Na początku mialam bóle głowy. Takie nie na tabletkę, ale przeszkadzające. Poszlam do lekarza, dostałam badania kontrolne i zalecenie schudnięcia. Wszystko w badaniach ok, schudłam, głowa dalej pobolewa. Ostatnio się złapałam na tym, że jak jadę do rodziców i się mniej przejmuję codziennością, to jakoś nie boli więc wychillowałam i w sumie tu jest ok. Ale teraz znowu od 4 dni mam takie uczucie walącego serca w gardle. EKG mam prawidłowe, nie jestem osłabiona, nie mam zawrotów głowy, po prostu czuję taki ścisk w tym miejscu, generalnie czuję się taka ściśnięta cały czas. Często balansuję na granicy płaczu. Ale żeby było ciekawiej to jak bylam z Młodym na treningu czy sama robilam jakiś trening dla siebie to czuję przyspieszone bicie serca, ale w innym miejscu niż ten ucisk w gardle
I jak się zajmę czymś albo odpoczywam, albo myślę o czymś innym to chwilowo mi mija, ale potem wraca. W nocy bez niczego, budzę się bez żadnych objawów, potem się nasilają przez dzień.

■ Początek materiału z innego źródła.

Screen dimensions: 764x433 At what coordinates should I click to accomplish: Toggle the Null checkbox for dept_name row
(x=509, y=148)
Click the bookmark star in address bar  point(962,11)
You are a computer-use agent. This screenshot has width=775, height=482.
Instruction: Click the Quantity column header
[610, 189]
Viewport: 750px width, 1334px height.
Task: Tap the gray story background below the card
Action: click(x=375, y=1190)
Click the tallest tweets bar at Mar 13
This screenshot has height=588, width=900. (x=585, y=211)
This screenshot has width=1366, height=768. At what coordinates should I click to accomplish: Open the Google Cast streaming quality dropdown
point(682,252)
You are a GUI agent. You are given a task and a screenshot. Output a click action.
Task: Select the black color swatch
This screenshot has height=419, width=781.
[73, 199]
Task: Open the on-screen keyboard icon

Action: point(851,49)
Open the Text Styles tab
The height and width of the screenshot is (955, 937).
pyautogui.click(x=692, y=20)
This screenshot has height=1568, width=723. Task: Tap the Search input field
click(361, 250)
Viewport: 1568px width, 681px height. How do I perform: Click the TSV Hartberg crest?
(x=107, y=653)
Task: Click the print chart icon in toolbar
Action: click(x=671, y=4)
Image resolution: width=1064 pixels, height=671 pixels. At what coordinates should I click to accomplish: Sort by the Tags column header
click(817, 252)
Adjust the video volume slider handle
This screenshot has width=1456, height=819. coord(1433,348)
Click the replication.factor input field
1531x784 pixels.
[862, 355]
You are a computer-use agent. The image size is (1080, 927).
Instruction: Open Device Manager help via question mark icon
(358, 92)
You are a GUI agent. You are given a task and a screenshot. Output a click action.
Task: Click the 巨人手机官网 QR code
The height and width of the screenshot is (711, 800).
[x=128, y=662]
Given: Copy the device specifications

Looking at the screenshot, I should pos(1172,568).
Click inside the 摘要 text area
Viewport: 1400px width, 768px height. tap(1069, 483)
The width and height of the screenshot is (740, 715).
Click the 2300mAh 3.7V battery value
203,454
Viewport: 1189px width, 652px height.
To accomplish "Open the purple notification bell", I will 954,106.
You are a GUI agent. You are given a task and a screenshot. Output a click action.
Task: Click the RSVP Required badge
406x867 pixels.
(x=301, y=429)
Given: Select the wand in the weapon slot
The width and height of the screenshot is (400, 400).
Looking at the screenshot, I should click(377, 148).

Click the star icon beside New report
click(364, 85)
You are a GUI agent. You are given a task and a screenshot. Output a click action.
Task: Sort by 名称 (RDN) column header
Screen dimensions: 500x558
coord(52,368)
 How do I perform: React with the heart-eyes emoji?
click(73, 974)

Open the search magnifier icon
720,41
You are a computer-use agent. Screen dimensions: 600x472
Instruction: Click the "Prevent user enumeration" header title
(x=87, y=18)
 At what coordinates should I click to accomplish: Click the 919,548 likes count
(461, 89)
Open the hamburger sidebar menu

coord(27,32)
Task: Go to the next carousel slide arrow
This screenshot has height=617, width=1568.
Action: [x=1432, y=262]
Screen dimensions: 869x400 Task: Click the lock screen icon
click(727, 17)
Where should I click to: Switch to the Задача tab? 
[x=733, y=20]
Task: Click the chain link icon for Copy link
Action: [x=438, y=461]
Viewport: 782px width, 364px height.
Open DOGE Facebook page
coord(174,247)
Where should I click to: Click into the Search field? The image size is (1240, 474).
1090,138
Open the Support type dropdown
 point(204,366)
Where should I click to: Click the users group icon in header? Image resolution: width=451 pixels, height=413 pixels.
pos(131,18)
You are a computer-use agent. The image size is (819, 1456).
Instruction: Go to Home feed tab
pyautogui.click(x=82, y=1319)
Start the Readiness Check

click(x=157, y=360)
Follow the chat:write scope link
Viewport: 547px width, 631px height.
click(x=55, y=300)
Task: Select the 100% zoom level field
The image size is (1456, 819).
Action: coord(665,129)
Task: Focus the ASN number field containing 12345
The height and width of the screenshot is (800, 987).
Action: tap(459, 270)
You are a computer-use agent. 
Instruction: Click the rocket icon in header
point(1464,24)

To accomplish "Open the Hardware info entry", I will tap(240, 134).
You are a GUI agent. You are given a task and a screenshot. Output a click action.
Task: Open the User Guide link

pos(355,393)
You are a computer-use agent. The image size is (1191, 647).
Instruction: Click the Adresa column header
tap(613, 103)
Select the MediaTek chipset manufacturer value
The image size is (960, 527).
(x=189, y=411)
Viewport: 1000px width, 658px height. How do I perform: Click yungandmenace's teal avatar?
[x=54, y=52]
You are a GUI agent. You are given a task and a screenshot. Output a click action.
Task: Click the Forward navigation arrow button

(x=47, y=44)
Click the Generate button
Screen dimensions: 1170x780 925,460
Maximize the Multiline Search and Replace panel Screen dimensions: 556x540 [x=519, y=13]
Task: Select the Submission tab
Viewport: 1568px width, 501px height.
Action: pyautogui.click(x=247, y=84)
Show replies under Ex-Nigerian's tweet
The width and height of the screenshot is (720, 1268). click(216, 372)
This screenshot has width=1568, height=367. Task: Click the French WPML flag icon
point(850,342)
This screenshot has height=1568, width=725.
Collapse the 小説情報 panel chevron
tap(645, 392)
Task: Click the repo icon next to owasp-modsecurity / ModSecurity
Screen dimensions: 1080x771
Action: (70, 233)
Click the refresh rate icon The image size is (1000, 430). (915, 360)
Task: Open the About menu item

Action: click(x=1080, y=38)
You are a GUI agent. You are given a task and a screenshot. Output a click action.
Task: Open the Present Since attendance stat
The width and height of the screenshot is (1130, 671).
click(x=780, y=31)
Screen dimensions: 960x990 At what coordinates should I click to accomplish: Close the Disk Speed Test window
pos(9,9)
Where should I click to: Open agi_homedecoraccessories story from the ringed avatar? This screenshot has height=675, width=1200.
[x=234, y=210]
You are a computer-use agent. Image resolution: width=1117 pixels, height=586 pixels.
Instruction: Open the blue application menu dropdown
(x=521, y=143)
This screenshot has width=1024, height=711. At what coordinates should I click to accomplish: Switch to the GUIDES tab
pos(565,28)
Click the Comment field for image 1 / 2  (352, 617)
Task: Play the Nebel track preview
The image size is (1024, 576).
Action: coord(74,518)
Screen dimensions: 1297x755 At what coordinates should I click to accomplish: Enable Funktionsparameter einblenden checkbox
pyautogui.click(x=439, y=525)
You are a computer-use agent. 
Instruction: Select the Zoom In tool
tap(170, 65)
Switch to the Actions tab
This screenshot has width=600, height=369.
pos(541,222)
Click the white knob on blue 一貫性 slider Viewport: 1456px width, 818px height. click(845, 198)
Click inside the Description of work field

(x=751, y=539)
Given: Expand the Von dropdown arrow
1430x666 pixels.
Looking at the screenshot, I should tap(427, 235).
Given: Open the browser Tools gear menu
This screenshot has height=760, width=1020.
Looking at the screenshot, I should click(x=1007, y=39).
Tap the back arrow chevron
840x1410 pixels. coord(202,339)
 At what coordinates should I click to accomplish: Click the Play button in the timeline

Zbadałam potas, sód, magnez, TSH ft3, ft4 morfologię, żelazo. Obstawiałam anemię, nadczynność tarczycy albo potas, bo one dają takie objawy, no ale wszystko książkowo.
Problem w tym, że ja nie mam jakiegoś jednego powodu do stresu w tym momencie, więc nie działają na mnie porady typu zrelaksuj się, zjedz lody, oglądnij serial, poukładaj puzzle itd, bo to mi siedzi tak strasznie głęboko, że ja nawet nie wiem co to dokładnie powoduje. O ike to faktycznie stres. Zapytałam chata GPT o objawy PTSD no i faktycznie większość z nich u mnie występuje. Ale jestem zespinana przepotwornie i zapewne też trochę to podkręcam, zwłaszcza jeżeli to jest na tle nerwowym, bo gdzieś się zafiksowałam ostatnio na temacie, że jakby mi się coś stało to syn mnie nie będzie pamiętał no i mam wrażenie, że mi się coś cały czas dzieje
I jak to piszę to czuję, że brzmię jak hipochondryczna paranoiczka. Ale już nie wiem co mogę zrobić. Nie mam z kim pogadać, nie mam koleżanek, które by mniej wiecej rozumiały moje przejścia, nie chcę teraz się też odzywać nagle do ludzi, z ktorymi od kilku lat mam ko takt sporadyczny i się uzewnętrzniać od razu, a nie mam siły na spotkania towarzyskie. Wczoraj rozmawialam trochę o tym z mamą to mi lepiej, ale moja mama też się tym stresuje i nie chcę jej dokładać, mój mąż twierdzi, że to wszystko moje wymysły i powinnam się po prostu ogarnąć i pozbierać. Moaj terapeutka pod koniec już wbiła za bardzo w relację koleżeńską, więc też kontakt się tu urwał 2 lata temu. No i tak się to toczy.